Wildcampen im Alpenraum – Dos and Don’ts

Nichts zwischen mir und dem Sternenhimmel als eine laue Sommernacht und ein paar mondbeschienene Berggipfel. Vielleicht sogar ein paar Sternschnuppen vor dem Einschlafen – und nur das Läuten der Kuhglocken zum Aufwachen. Diese romantische Vorstellung treibt viele von uns zum wilden Campen, obwohl die nächste Hütte meist gar nicht weit ist. Aber frische Bergluft mit gratis Milchstraßenpanorama ist einfach verlockender als miefiger Dunst und der obligatorische Soundtrack im Bettenlager. Doch wer die Romantik des Wildcampens sucht, sollte zuerst das Recht kennen.


Wildcampen ist in Deutschland und Österreich nämlich offiziell verboten – doch bewegen wir uns hier in einer rechtlichen Grauzone, bei deren Auslegung es insbesondere auf die Art der „mobilen Behausung“, die Wahl des Standortes und der Dauer des Aufenthalts ankommt. 



Wer folgende Punkte beachtet, sollte in der Regel keine Probleme bekommen:

Dos and Don‘ts

1) Meide ausgewiesenen Privatgrund, Naturschutzgebiete (alle Naturschutzgebiete der Alpen findet ihr auf der Seite von Alparc.org und hier die Wildruhezonen der Schweiz), Reservate, Wald und landwirtschaftliche Nutzflächen; halte so viel Abstand zur Zivilisation wie möglich

2) Gestalte Dein Lager so klein und unauffällig wie möglich, vermeide Lärm und Musik, hinterlasse keinen Abfall und halte dich möglichst nicht länger als eine Nacht am selben Ort auf

3) Verzichte nach Möglichkeit ganz auf Feuer und Kocher; ansonsten achte auf sichere Feuerstellen und einen Mindestabstand zu Wald und Strauch; halte ausreichend Löschwasser bereit; räume die Feuerstelle sauber auf

4) Nimm Kritikern durch freundliches Auftreten den Wind aus den Segeln, durch diplomatisches Geschick und mit gesundem Menschenverstand lassen sich die meisten Situationen entschärfen



Tipp: Wer kein Zelt braucht und mit Isomatte, Schlafsack und Tarp (Regenschutzplane) auskommt, gilt rechtlich nicht als Camper, sondern als Biwakierer – und das ist nicht strafbar.

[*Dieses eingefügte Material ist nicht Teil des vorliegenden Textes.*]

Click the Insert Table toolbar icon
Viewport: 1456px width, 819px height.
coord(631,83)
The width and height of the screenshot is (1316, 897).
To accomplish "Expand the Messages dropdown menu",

Das Biwakieren, vor allem in Notsituationen, ist von den Verboten ausgenommen.

Genaue Rechtslage der Regionen

Die genaue Rechtslage ist sehr unterschiedlich und schwer zu durchschauen – in Österreich hat jedes Bundesland eigene Vorgaben und in der Schweiz teilweise sogar jede Gemeinde. Hier noch ein paar detailliertere Infos zu den verschiedenen Regionen:

Bayern: Zelten nur mit Zustimmung des Grundstücksberechtigten, Bußgeld bis zu 50.000€

Österreich:
Zelten erlaubt: Oberösterreich und Steiermark
Zelten in vielen Gegenden erlaubt: Vorarlberg, Salzburg
Zelten verboten: Tirol (Bußgeld 220€), Kärnten (Strafe bis zu 3.630€), Niederösterreich (Strafe bis zu 14.500€)

Schweiz:
Zelten in vielen Gegenden erlaubt: Uri, Glarus
Zelten weitgehend verboten (außer Einwilligung der Grundeigentümer, Bußgeld einzelfallabhängig): Appenzell, St. Gallen, Schwyz, Luzern, Bern, Waadt, Nidwalden
Zelten verboten (Bußgeld einzelfallabhängig): Freiburg, Wallis, Obwalden, Tessin, Graubünden

Italien: Nur mit Genehmigung des Grundstückbesitzers.